Lesson Two: Credibility

This is really a follow on from above.  There wasn’t a genuine or credible story behind this, thus nothing interesting to talk about.  Much of the conversation was actually just a conversation about the fact that hashtags were in ads – nothing designed to secure any engagement with the products, the brand, its values etc.  In social media you need “A Credible Story” – not a marketing proposition.  You can’t have a conversation about a proposition.

Wunderman were also a bit naughty in that it appears as though they tried to create an artificial story – i.e. that the video clip they used their tweeters to promote was a genuine piece of consumer generated content.  If you think about it, this looks a very shaky claim – a ‘consumer’ got into the press reveal, they happened to take a video and post it to YouTube, the agency discovered this and incorporated this into what was clearly a pre-prepared outreach campaign.  The thing is – this wasn’t necessary.  Why not have a real Land Rover person host a video, talk about the event and products – be open about it?

(Update 05/05/09: As you may have noticed if you tried to click on the link above, Keith Rhodes has now protected his updates to make it difficult to see what he was up to.  Fear not – you can still see them by putting @keithrhodes into a twitter search.  However, Keith is also deleting some of his tweets, as already reported.  These, unfortunately, are now lost to us for any further analysis.   I did take the precaution of taking a screen shot of the key tweet in which the claim about the “genuine consumer” was made.  Here it is.

keith11

I also have a shot of stream within which it appeared – just in case anyone wants to go back and check it is still there and do a comparison.

keith2

Here endeth the update)

As you can see from the tag I have queried this but not received an explanation other than a denial – I suspect Wunderman are just hoping this will go away. Rather interestingly Keith appears to have deleted his twitter posts where he was in conversation with me – which included this denial – but you can still see them by searching the tag itself.  (See lesson below re transparency).  He hasn’t yet deleted the tweet where he made the claim about the ‘consumer’.

Lastly – incentivised tweeters – is that really credible?  I think this can be, but the approach here was rather crude.  The tweeters appear to have been encouraged to do no more than push a pro-forma “Land Rover are sponsoring me – watch this video” message – again a wasted opportunity.  You could say that this tactic generated some initial traction in twitter – but was this necessary given that the tag was promoted on billboards?  The one thing conventional advertsing still does well is basic awareness.
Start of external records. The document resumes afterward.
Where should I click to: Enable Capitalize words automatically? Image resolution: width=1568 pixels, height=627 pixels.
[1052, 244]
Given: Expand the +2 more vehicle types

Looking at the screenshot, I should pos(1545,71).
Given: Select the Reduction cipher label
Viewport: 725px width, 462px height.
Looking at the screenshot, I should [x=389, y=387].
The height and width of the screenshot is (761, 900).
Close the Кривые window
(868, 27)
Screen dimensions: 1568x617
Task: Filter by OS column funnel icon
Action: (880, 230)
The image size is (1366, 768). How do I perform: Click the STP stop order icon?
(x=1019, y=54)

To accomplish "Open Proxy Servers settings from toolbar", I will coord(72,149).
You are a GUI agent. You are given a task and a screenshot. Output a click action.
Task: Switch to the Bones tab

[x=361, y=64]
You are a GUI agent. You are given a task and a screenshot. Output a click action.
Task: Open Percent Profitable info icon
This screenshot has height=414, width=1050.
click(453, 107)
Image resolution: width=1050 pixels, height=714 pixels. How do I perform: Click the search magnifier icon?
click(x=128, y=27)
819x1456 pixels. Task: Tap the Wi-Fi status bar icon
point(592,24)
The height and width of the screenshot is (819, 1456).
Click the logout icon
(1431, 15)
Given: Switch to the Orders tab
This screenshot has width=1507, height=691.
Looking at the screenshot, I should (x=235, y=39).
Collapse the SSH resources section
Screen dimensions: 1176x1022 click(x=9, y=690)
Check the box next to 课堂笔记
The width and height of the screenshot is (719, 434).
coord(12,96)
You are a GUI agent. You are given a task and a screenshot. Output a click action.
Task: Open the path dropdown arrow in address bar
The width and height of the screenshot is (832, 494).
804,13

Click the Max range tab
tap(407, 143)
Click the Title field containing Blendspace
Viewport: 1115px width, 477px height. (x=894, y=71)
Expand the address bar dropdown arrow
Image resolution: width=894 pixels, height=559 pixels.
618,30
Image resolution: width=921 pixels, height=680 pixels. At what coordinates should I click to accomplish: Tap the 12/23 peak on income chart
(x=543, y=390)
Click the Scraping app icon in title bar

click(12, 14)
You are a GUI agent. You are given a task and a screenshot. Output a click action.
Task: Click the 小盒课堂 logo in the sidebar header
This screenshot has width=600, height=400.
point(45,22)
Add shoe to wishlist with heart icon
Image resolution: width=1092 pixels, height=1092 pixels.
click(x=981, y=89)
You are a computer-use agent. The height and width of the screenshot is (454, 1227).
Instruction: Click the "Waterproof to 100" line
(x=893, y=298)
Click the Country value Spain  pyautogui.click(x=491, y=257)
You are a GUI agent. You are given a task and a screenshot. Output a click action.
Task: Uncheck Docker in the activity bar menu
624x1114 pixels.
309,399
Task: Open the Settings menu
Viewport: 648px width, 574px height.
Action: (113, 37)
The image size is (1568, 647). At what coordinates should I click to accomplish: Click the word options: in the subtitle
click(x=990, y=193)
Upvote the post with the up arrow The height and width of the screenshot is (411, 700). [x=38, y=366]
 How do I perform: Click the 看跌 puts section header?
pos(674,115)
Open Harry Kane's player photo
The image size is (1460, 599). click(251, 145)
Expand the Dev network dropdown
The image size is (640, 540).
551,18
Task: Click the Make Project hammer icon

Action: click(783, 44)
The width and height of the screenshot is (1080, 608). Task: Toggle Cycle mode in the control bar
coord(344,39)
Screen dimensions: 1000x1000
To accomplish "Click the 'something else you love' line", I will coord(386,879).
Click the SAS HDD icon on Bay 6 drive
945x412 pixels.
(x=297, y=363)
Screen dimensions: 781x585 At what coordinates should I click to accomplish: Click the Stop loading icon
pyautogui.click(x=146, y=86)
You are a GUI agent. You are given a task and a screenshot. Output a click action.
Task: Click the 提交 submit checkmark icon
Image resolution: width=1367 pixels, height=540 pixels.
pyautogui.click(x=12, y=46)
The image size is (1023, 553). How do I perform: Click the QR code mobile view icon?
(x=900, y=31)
Lesson Three: Transparency

In the old media and PR world consumers only got to see the finished product.  They didn’t see all the behind the scenes pitching of journos and the the massaging of message.  When you are in the social media space, it is all in the open.  So take a look at #LRNY tag and scroll back through it and you get to see all the incentivesed tweeters launching their pro-forma tweets.  Now if you are individually following one of these tweeters that doesn’t look so bad, but follow the tag (as you are encouraged to do) and you see all these tweets standing there is seried ranks.  Take a look at Keith’s twitter stream and you see the poor fella pushing messages and pitching his little cotton socks off trying to get people to take an interest (and getting shirty with people accusing him of pitching) and his attempts to ‘close’ the tag.  Its all good stuff – Keith can’t be accused of slacking – but the whole thing is so transparently artificial.

Once again – you need a genuine and credible story at the outset – then it doesn’t matter than people see the workings.  In fact seeing the working is part of the story.  Its all about process – as I have said many times before one of the defining characteristics of  social media is the transference of influence from institutions (read also channels and places) to processes.

Finally – if you then decide to launch a personal attack on anyone criticising you – make sure you take steps to cover your tracks.  Therefore best not to do it from a machine that can be tracked to the offices of the agency responsible for the campaign – best not to do it at all in fact (see comments from Jack Smith on my post of yesterday).

(Update: see also this further post of mine re some more “unpleasantness” on someone else’s blog)

So – what’s the wash-up.  Keith would no doubt be keen to say the campaign was a suucess – largely based around the attention it generated.  He has helpfully re-tweeted some research done by a vendor of a monitoring product (Social Radar) which suggests that this was positive attention.  However, if you look at this in detail its sentiment measuring seems rather crude.  It is fine to measure sentiment in editorial media that therefore has passed through a filter of third-party endorsement, but measuring sentiment of media – a significant proportion of which you have created yourself – smacks  bit of measuring sentiment in your own ads.  It is bound to be positive (one would hope).  Measurement in social media is all about making sure you are measuring the right thing.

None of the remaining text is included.